The Kennedy campaign announced this past Thursday that it submitted double the number of signatures needed to place Robert F. Kennedy Jr. and Nicole Shanahan on the Colorado state ballot as an independent ticket.

According to a release published by the Kennedy campaign, volunteers submitted over 30,000 signatures, more than doubling the required 12,000 necessary for independent or unaffiliated presidential candidates to qualify for the ballot. Submitted petitions were also required to include at least 1,500 signatures from Colorado voters who hadn’t already signed a petition for another presidential candidate in each of the state’s eight congressional districts.

“The volunteers in Colorado have gone above and beyond the call of duty to get Robert F. Kennedy Jr. on the ballot,” said Colorado State Director Isaac James in the release. “They have driven hundreds of miles and dedicated countless hours to ensure he’s on the ballot in each congressional district.”

+++

> **ACTIONS TO TAKE**:
1. List every person named in the article on the Colorado ballot signatures.
2. According to the Colorado ballot article, how many signatures do independent or unaffiliated presidential candidates need to qualify for the ballot?
3. Translate this sentence from the Colorado ballot article into Spanish: "They have driven hundreds of miles and dedicated countless hours to ensure he’s on the ballot in each congressional district."

> **LISTED ENTRIES**:

+++

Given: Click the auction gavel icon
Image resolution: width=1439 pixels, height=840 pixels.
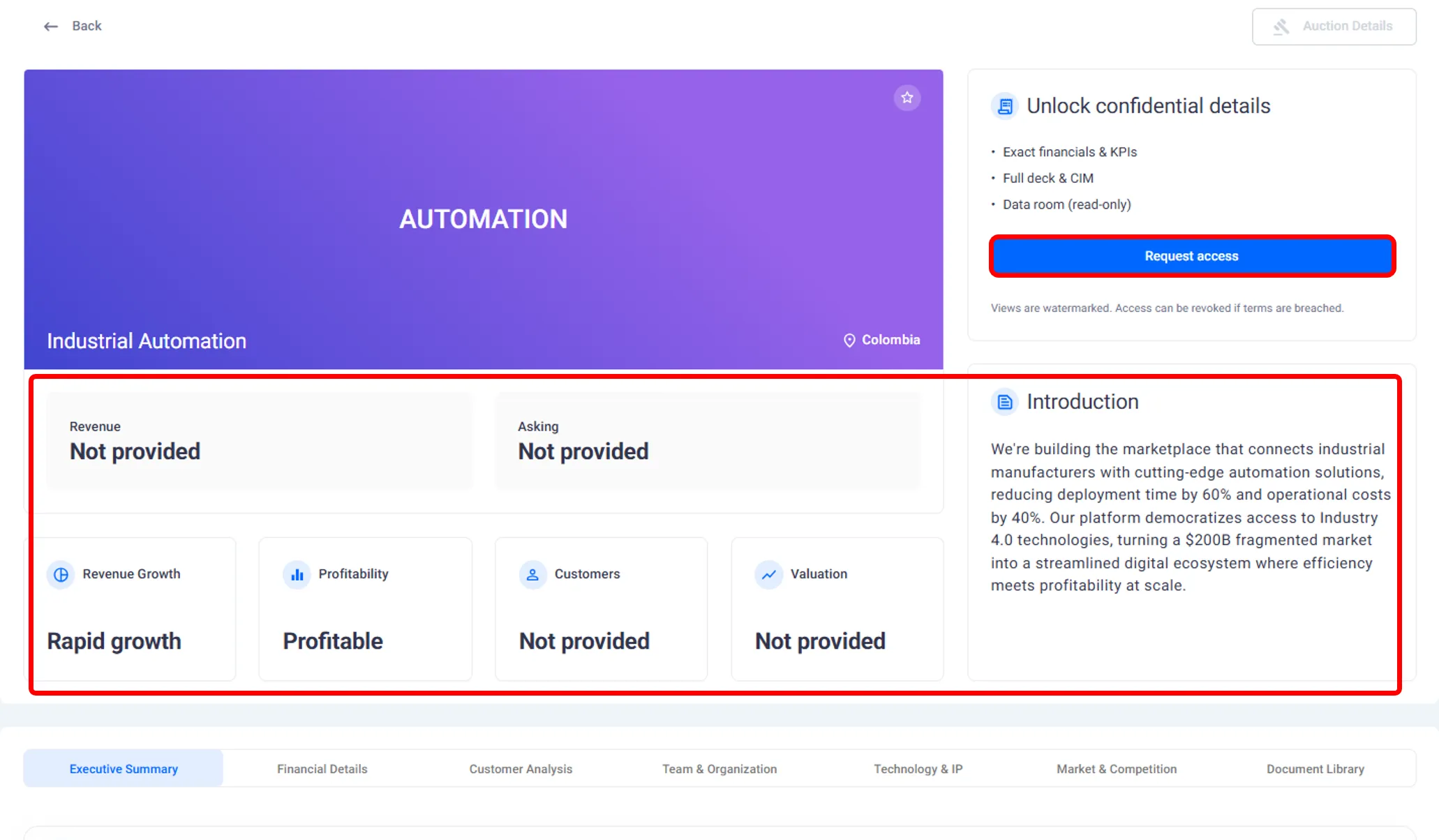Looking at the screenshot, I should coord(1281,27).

+++

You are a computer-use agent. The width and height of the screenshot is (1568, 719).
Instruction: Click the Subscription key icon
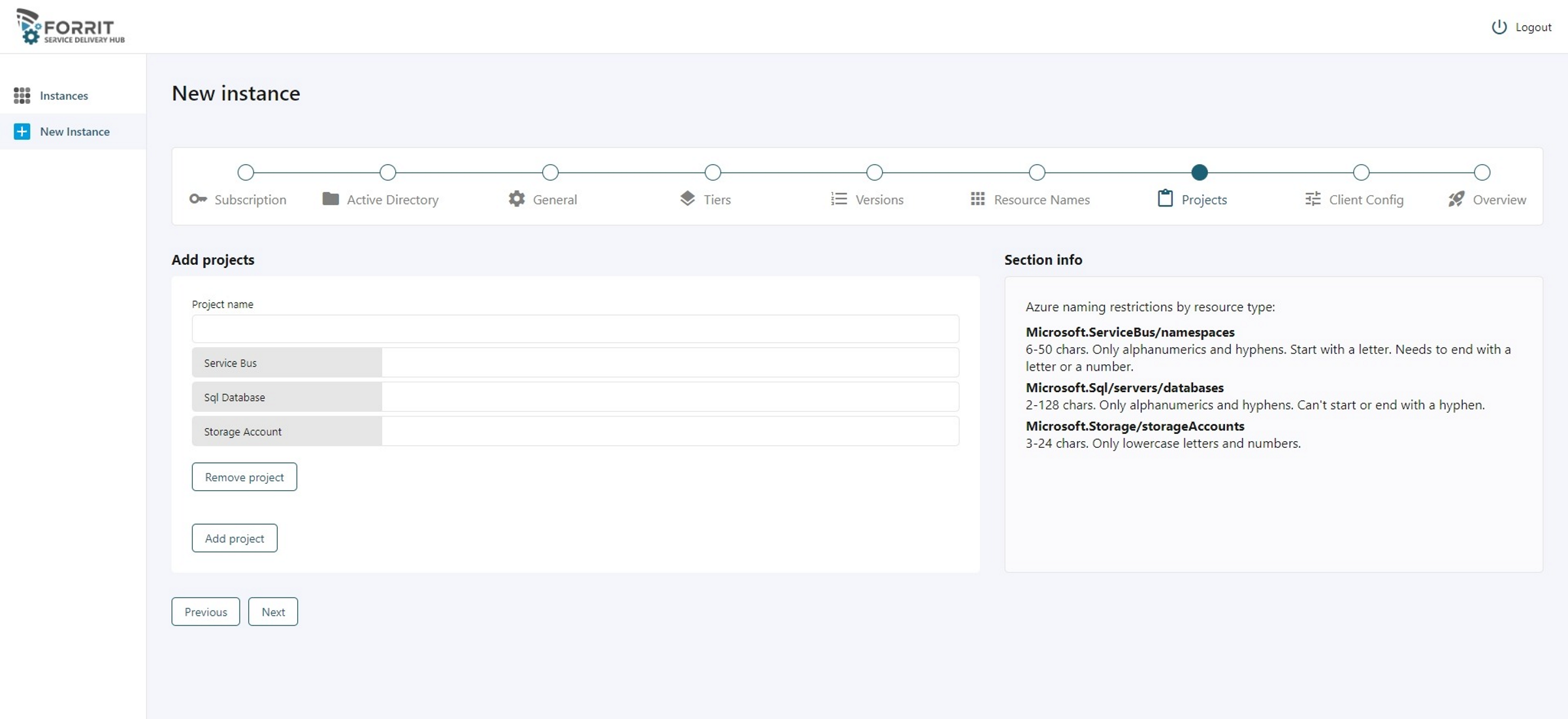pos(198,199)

+++

> **TASK-BY-TASK ANSWERS**:
1. Robert F. Kennedy Jr., Nicole Shanahan, Isaac James

2. 12,000 signatures.

3. Han recorrido cientos de millas en automóvil y han dedicado incontables horas para asegurar que él esté en la boleta en cada distrito congresional.